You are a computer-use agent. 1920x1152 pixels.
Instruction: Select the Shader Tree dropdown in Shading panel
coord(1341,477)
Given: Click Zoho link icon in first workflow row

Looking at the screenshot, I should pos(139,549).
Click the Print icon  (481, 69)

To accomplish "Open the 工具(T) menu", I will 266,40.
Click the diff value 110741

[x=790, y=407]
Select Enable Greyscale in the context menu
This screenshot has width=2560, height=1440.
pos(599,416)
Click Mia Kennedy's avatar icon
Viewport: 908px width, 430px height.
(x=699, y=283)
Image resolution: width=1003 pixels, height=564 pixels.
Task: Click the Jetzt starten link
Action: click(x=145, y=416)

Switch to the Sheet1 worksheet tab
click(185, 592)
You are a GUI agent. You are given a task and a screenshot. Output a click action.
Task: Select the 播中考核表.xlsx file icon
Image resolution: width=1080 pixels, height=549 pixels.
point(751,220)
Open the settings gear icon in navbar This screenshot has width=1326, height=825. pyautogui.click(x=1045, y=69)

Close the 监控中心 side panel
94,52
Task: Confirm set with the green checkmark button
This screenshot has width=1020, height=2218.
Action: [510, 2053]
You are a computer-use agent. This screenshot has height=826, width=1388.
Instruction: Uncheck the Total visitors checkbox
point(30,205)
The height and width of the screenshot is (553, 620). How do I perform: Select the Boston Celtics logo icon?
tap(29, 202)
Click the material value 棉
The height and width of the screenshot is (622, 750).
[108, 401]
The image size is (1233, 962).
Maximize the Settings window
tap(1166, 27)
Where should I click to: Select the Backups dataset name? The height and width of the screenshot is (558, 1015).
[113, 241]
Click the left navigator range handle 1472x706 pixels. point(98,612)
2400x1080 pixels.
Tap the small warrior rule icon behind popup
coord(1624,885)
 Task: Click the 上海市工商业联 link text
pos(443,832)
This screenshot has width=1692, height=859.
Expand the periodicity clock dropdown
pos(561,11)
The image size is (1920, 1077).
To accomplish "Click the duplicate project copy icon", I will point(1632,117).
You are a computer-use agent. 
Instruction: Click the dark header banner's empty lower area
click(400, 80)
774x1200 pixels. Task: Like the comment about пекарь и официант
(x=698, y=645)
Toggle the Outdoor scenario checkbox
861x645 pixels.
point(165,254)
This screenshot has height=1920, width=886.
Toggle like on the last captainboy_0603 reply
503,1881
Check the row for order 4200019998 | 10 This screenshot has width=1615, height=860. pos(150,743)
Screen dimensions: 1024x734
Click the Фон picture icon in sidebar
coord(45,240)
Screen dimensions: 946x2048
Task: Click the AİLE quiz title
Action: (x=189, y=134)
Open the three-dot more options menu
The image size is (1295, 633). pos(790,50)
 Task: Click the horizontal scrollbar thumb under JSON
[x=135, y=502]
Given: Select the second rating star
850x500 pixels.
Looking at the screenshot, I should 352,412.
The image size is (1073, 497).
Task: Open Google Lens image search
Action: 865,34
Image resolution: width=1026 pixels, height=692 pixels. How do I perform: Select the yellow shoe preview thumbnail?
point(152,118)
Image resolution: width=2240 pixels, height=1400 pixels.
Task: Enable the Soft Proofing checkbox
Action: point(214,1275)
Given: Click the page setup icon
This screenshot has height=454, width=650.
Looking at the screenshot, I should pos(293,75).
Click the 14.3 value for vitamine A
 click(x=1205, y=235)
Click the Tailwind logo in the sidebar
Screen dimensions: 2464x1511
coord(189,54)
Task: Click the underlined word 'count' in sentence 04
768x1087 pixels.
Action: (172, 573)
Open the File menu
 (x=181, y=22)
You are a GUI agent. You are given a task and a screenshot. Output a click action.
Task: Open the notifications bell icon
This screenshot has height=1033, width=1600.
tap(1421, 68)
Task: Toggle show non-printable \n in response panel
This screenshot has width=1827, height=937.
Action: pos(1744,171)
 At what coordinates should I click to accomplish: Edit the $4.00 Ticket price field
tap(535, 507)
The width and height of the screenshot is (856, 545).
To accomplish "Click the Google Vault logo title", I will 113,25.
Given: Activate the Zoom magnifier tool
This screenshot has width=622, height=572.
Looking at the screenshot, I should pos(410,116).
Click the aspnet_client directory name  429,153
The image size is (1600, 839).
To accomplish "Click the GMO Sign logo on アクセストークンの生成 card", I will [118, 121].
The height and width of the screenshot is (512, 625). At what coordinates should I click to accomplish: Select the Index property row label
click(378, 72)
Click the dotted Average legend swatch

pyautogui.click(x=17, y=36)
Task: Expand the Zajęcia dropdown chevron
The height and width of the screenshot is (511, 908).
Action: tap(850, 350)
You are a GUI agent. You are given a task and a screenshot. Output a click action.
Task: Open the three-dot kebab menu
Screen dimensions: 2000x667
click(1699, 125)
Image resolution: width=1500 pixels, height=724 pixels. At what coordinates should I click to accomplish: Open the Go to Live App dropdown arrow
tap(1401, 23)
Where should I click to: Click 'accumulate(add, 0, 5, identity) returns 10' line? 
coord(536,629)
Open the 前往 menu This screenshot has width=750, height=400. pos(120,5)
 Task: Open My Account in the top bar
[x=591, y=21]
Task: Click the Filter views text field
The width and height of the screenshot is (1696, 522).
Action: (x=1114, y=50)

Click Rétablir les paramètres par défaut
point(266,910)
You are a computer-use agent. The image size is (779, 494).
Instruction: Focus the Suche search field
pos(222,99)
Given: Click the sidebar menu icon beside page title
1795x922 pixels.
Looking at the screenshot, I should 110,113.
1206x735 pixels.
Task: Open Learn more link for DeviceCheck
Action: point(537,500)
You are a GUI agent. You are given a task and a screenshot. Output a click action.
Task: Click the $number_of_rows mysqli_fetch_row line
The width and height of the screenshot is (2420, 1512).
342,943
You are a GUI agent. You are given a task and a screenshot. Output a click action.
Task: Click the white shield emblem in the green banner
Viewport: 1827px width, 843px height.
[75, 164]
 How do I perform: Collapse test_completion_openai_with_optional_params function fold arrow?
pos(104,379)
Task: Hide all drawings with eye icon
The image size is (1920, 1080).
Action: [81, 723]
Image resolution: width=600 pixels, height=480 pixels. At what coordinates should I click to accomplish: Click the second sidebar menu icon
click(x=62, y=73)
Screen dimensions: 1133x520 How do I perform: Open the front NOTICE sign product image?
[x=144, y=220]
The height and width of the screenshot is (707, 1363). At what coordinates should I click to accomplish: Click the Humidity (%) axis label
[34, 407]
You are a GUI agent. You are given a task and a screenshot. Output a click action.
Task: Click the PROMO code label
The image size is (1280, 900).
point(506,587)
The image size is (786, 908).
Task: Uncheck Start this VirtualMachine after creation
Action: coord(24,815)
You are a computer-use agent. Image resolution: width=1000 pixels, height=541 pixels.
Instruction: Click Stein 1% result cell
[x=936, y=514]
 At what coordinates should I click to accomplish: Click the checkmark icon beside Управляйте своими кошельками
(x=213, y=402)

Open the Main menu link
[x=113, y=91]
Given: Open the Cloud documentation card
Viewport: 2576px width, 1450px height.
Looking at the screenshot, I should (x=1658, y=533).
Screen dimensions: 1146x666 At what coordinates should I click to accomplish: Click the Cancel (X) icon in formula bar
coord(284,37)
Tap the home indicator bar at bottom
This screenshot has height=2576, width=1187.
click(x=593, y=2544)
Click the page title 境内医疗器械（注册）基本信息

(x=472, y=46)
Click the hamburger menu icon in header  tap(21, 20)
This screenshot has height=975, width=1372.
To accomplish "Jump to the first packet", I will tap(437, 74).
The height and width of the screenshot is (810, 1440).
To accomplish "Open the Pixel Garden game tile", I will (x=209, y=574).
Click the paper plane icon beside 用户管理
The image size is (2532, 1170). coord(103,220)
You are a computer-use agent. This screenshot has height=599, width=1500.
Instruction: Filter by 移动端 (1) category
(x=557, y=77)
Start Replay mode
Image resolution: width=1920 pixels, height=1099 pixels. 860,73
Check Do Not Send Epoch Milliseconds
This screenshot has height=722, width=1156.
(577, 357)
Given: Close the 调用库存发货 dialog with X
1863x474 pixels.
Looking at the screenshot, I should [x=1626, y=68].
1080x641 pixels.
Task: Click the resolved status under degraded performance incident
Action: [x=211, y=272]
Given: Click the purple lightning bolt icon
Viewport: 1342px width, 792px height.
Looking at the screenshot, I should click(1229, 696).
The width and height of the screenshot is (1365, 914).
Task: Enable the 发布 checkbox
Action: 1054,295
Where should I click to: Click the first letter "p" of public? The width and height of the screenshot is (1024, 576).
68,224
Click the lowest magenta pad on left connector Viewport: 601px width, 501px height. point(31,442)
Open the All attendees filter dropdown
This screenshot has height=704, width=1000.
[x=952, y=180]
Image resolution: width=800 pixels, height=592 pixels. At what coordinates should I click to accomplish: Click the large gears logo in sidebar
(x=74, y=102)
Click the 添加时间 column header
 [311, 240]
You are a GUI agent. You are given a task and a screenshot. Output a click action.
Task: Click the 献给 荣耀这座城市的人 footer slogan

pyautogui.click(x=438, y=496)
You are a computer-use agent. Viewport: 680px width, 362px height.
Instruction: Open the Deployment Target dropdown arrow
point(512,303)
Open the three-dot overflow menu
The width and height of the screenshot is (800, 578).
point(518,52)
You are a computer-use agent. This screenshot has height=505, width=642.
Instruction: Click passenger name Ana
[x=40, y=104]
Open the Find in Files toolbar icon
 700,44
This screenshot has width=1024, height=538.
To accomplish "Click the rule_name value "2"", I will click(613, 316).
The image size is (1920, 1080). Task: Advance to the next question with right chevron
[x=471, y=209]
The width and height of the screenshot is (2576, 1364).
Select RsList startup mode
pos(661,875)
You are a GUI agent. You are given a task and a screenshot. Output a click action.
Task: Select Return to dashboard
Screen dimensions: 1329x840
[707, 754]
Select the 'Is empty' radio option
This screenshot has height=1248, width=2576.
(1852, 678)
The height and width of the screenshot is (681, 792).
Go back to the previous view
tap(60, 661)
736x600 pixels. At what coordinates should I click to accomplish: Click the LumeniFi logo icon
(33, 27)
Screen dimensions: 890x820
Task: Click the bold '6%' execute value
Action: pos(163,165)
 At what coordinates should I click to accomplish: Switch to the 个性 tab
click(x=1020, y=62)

Requirement: In the listing, from the line with "Click Rétablir les paramètres par défaut" up to and including the line with "pos(222,99)", change "search field" to "input box" and give those lines again with nothing else altered.

Answer for the task:
Click Rétablir les paramètres par défaut
point(266,910)
You are a computer-use agent. The image size is (779, 494).
Instruction: Focus the Suche input box
pos(222,99)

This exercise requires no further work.